Shelley Klammer : Integrating Emotional Pain
Integrating Emotional Pain
By Shelley Klammer
Feeling what is arising inside of you, without trying to change it, is the most profoundly courageous thing you can do as human being. Feeling difficult feelings can become an art form where you exquisitely attend to your inner state with consistent and continual loving attention. As you do, your attention grows more subtle and creative, and you begin to understand that your inner pain is revealing messages to help you step forward in your life.
We grow in power and presence when we are able to feel our emotional pain without spinning off into thinking, doing, blaming and projecting our inner emotions outwards and away from inner inclusion and integration. My experience of not projecting a feeling out of my body is that it starts to seethe and boil in often an intensely uncomfortable way. We can learn how to attend to this intensity of feeling with love before we start creating the outer dramas that we normally engage in.
So many of us think that we have to get a feeling "out" of our body and so we live our lives trying to find ways to be finished with our emotional pain, to get it all out, and be done with it forever, when in truth any kind of drama to "release" feelings is often unnecessary. All your feelings need is to be accepted and integrated within the larger container of your mature, witnessing, unconditionally loving awareness.
Integration and Maturity
Growing ourselves into maturity simply means being able to be strongly present and be available to life as it is showing up right now — no matter how uncomfortable it feels. It is from this arising reality that we maturely create our lives. After you integrate a repressed or difficult feeling — after you have accepted and loved a disowned part of yourself — life feels newly whole again. When we recover our lost parts of self, we become more intelligent, more alive and more creative. We realize that the feelings we have been using all of our energy to repress and deny have gifts, strengths and new insights hidden inside of them.

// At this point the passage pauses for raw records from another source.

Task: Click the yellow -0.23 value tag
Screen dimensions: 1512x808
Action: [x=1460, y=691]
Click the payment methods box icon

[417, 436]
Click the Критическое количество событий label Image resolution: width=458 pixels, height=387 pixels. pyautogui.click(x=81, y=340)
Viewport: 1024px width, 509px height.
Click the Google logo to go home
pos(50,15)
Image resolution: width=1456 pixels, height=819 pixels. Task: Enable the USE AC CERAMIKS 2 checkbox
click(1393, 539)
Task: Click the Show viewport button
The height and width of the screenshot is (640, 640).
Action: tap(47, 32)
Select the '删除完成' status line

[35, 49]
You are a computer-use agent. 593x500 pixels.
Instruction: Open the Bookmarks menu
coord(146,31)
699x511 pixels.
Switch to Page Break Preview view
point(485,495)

When we can stay open and available to life as it is, we have more creative insight. New strengths and gifts are birthed to bring to our everyday living. The best part of loving what arises inside of you is that you learn to love others maturely, deeply and profoundly. What you accept in yourself, you accept in other people and suddenly your life — as it is — begins to work better. From this place of self-acceptance, love and trust, a spontaneous and flowing creativity abounds that truly contributes to all of life. •
© Shelley Klammer, 2012. All rights reserved.
Shelley Klammer is a Registered Professional Counselor and an Expressive Art Facilitator. More »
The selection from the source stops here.